In a recent parent survey, 9,700 responded with 52.8 percent indicating they would not send their children back for in-person instruction and 42 percent saying they would. An overwhelming 76 percent of parents said they would not allow their child to ride a bus.
In the public comments part of the meeting, more than 40 parents called in to speak directly to the board, mostly in support of phase one’s remote learning.
Parent Tiffany Kane said she was all set to urge the board to remain in phase one and was pleased that the board was in full support of the measure.
“I do appreciate the board’s sentiment to keep us home as well,” Kane said. “I believe it is the safest place for us to be right now.”
Maria Enriquez, a parent of four in the Jersey City Public Schools and a special education teacher, echoed Ms. Kane’s comments.
“I have four kids in public school,” Enriquez said. “There is so much to be done for school buildings to be safe. My children will go back to school buildings but only when its safe.”
Parents are in a wait-and-see mode, Superintendent Walker said.
“Even though we have precautions in place, there are a lot of anxieties that exist,” Superintendent Walker said. “The plan that we have in place is a productive robust plan that can work. We will all work in tandem to ensure we will open responsibly and transition to in-person learning in phases as the science data supports it. The district understands the magnitude of the ongoing situation and will undertake efforts to support our children with proper nutrition during this pandemic phase as we have been doing these past five months. We will also undertake additional steps to see how we can support our children with counseling or any support service that can be delivered remotely.”

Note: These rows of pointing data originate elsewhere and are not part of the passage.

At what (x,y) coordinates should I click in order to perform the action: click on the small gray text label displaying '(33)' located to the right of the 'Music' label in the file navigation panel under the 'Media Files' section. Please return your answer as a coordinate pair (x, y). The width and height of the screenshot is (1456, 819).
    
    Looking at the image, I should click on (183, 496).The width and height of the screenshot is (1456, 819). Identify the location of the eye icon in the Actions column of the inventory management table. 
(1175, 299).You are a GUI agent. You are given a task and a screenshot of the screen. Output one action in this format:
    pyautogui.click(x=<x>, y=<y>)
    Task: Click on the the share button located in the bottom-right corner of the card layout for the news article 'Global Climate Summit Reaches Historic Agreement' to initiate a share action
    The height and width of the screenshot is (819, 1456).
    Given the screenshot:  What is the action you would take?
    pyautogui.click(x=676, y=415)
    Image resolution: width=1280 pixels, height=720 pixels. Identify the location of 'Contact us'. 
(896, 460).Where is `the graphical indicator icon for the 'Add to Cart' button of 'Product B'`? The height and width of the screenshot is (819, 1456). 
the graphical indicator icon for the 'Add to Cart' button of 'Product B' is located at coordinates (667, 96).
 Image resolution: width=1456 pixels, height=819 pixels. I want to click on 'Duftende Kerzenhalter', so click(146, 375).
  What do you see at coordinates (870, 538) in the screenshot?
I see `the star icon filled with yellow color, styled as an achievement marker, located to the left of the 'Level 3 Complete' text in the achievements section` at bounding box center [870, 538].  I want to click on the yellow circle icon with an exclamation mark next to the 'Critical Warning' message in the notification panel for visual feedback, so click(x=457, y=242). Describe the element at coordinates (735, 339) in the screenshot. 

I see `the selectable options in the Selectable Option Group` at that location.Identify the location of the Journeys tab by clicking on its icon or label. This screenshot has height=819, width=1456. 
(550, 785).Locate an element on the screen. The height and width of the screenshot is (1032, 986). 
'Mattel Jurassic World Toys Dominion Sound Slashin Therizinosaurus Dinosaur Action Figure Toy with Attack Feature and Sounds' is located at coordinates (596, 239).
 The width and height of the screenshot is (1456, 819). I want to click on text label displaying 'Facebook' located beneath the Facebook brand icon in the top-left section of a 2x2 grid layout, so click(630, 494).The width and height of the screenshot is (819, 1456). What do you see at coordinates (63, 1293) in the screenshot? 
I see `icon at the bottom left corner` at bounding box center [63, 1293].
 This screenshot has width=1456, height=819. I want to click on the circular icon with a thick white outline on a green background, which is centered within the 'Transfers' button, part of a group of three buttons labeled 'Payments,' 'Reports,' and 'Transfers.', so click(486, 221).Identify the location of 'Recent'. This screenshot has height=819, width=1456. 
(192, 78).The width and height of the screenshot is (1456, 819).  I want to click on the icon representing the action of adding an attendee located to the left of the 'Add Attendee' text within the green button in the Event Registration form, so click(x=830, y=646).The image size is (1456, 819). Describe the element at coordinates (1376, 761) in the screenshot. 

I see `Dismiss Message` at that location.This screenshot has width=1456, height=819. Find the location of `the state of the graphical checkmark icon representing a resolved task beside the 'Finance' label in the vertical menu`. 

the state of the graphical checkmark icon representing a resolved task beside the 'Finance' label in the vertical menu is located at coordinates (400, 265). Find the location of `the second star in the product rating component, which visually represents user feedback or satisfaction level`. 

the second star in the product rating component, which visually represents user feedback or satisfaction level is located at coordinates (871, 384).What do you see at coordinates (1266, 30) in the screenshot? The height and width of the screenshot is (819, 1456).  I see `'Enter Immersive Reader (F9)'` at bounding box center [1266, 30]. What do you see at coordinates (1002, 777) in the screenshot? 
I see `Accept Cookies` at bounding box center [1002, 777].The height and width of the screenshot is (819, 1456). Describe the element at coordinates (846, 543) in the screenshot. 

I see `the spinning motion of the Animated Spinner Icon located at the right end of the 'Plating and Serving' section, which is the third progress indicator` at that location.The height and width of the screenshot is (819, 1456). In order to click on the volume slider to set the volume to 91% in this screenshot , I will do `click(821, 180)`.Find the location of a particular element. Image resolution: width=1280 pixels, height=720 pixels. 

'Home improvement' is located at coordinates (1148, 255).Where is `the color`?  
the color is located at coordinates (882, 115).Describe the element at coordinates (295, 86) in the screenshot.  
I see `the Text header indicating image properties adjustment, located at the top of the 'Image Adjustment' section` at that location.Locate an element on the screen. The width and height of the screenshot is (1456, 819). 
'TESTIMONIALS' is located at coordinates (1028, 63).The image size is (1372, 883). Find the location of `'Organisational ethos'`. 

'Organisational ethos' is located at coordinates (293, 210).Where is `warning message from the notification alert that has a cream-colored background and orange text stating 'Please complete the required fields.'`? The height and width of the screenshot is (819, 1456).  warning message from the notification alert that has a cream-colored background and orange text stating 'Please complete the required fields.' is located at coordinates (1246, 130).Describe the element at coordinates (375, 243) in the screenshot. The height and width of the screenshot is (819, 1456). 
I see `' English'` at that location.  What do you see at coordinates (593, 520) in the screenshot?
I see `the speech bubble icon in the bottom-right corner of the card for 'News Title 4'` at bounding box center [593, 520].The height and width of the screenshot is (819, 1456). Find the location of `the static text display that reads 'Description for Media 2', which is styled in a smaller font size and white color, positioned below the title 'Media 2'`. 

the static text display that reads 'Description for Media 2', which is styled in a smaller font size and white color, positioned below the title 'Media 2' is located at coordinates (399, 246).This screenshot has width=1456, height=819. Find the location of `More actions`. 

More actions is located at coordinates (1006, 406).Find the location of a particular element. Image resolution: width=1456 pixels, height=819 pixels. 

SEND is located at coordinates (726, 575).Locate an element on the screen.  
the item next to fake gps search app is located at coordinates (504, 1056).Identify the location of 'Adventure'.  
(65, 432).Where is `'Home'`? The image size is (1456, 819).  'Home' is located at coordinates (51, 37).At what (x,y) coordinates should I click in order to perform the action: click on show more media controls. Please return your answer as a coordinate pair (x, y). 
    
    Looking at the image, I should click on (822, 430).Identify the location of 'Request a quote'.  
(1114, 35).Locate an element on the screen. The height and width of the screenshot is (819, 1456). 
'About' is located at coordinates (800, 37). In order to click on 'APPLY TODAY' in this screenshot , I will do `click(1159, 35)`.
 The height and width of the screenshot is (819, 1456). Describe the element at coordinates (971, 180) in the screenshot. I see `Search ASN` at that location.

The Board of Education plans to ensure all Jersey City public school children have the required electronic devices and internet access for virtual learning during the pandemic.
“The health of our children, teachers, and employees come first,” Superintendent Walker said. “We will navigate and adapt and do everything to ensure a thorough and efficient education for our children and support them with additional services during this very tough time.”
Jersey City Public School’s Reopening Plan for 2020-2021 features five phases: phase one: fully remote learning; phase two: limited in-person learning for a small group of students; phase three: easing restriction with more students receiving in-person learning; phase four: most students return to in-person learning with some exceptions for remote learning; and phase five: in-person learning for all students with limited safety restrictions.
Teachers will teach from their classrooms, Superintendent Walker said, in order to have the proper resources. They will be socially distanced and every precaution will be provided to ensure their safety. Surveying teachers, 86 percent said they would return to work; 14 percent said they would not return based on health conditions.
“We don’t know at this point in time when we will be able to implement in a safe and secure way phase two,” Superintendent Walker said. “Phase two is based on the hybrid model, in-person instruction and remote, and a group that will be all virtual. We open in phase one and reassess after the first month and make a determination after the first month.”
Trustee Marilyn Roman said: “This is a good plan, the kind of plan the state wants to see.”
The next virtual school board meeting will be held Thursday, Aug. 27, at 6 p.m.